Chapel of the Holy Sepulcher - old, really old.
When I say old, I’m thinking 1st century AD, a pagan temple to Isis built over a spring (which is still there); followed by an extraordinary construction, around the 5th century AD, that was built to resemble the Holy Sepulcher in Jerusalem. I’ve seen the current version of the Church of the Holy Sepulchre in Jerusalem - for those who don’t know and are interested, it’s billed as the ‘actual tomb’ in which Jesus Christ was placed after his crucifixion. There’s a small marble compartment with a bench where His body was supposed to have been laid and queues with other pilgrims and files by this bench. Of course, according to the Gospels, Christ was placed in a cave-like tomb: this compartment or 'aedicule' is supposed to be on the site of the cave. The original aedicule was built around the time of Constantine (c. 326 AD) but the entire Church of the Holy Sepulchre was razed to the ground in 1009 by the "mad Caliph", the Fatimid Al-Hakim bi-Amr Allah, ending 300 years of easy access to Jerusalem by Christian pilgrims and inspiring the Crusades. 

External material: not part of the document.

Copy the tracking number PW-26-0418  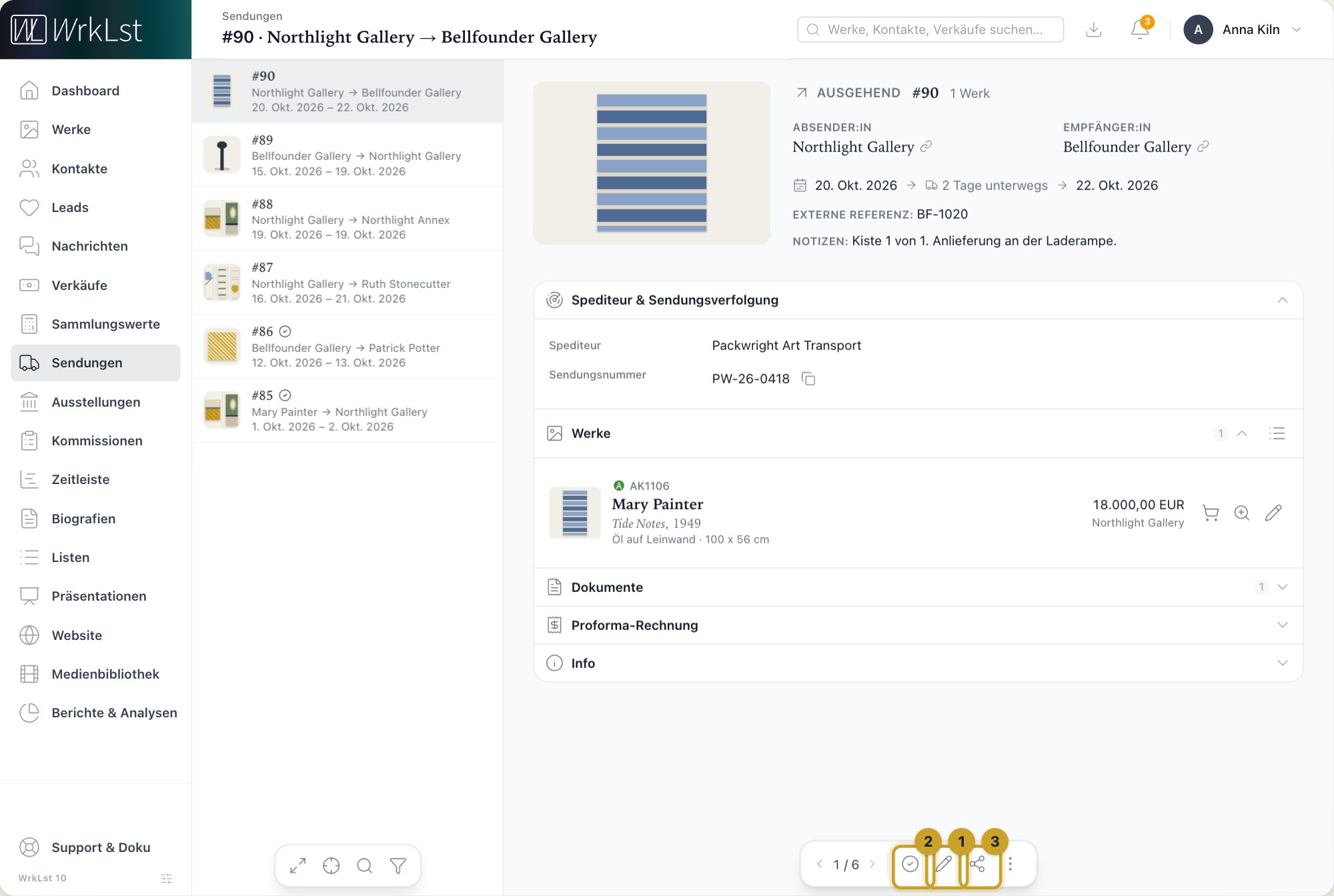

Replica of the crypt in Jerusalem. Eerie.
But be all that as it may, in Bologna there is a replica - the only known replica - of the Holy Sepulchre. It is situated in a very atmospheric circular brick oratory, dim and evocative, which certainly does its best to carry you back to the fifth century, the time when it was built -- probably at the instigation of San Petronio, the patron saint and bishop of Bologna, who is thought to have travelled to the Holy Lands and to have been inspired to instigate the building of this replica. If San Petronio did visit Jerusalem in the 5th century, the replica he built would have been of the Holy Sepulchre standing at that time, before the "mad Caliph" razed it and before his son, the much milder Ali az-Zahir, allowed rebuilding to commence.  

Legend has it that Petronius brought back a certain column from the Holy Land - composed of two carved stones with no capitals, which is still in the Sepulchre chapel - in order to show the height of Christ to the faithful.

Dome of the Chapel of the Holy Sepulchre.
San Petronio’s remains were discovered buried in this Chapel in the 12th century, and remained there - viewable through a hole in the floor - until very recently, when they were removed to the huge Basilica that bears is name. 

Old, but changed many times.
This extraordinary place is embedded in a complex of ancient old churches know collectively as ‘San Stefano’, or the ‘Seven Churches’. I walked into the first one - ‘The Church of the Crucifix’ - and assumed, because of its austere and bare demeanor, that it was very, very old. Then the volunteer lady at the cash desk sold me a history of the complex, written by a monk who lived there, and I discovered - through his rather disgusted comments - that this place has been altered very, very significantly over the years, up until the 20th century, though his most acerbic comments related to the destruction at the time of Napoleon. In this strange, bare church there is a wooden Pieta, and (recent) steps leading to a light-filled altar. 

Below this church (which is already about a metre lower than the piazza in front of it) is a crypt. Even before reading the monk’s guidebook, I could tell this was old. It was built to - and still does - protect the remains of the first Bolognese martyrs, Saints Vitale and Agricola, who died for professing early Christianity. The crypt was originally secret and secluded, as protection - apparently remains of early martyrs were subject to pilfering in the 11th century.

'The Church of the Crucifix'
The crypt - Saints Vitale and Agricola.
But I must admit that the Basilica of the Holy Sepulcher is the real draw-card of this complex. As the whole place is a palimpsest of many centuries of alterations, one has to use one’s imagination. As the small guidebook sold to me says:
‘In order to have an accurate picture of the small chapel in the centre that is a copy of the one in Jerusalem, it is necessary to disregard the ambone on the left. It has changed places many times during the centuries, having been moved between the different churches including the Holy Sepulcher Church. Furthermore, the staircase, the altar at the top with its balustrade and everything else that can be clearly seen to be a later addition must be disregarded. The small chapel which remains is the only reproduction left in the world of the Sepulcher of Christ...’ 
The evolution of San Stefano through the centuries is fascinating. Touring it today, you can only get a taste -- parts are closed, parts under renovation. When I was there workmen were - fascinatingly in their own right - pounding new pebbles into the surface of ‘Pilate’s Courtyard’, one by one with rubber mallets. But throughout the complex there are many ancient and evocative reminders of many centuries of Roman Catholic devotion and legend.

Yes, I wondered too...the tomb of a tailor. 
'St Peter's Window' - a reminder of the cock crowing three times...
Evocative old cloisters....
A wooden group depicting the Magi's worship in the Martyrium Church
by Bolognese artist Crocifissi - 14th C
(It would have been a better photo except that
I didn't have 20 euro cents to light it up.)
Decorations on the exterior of the Sepulcher -
Romanesque style, typical of the medieval world.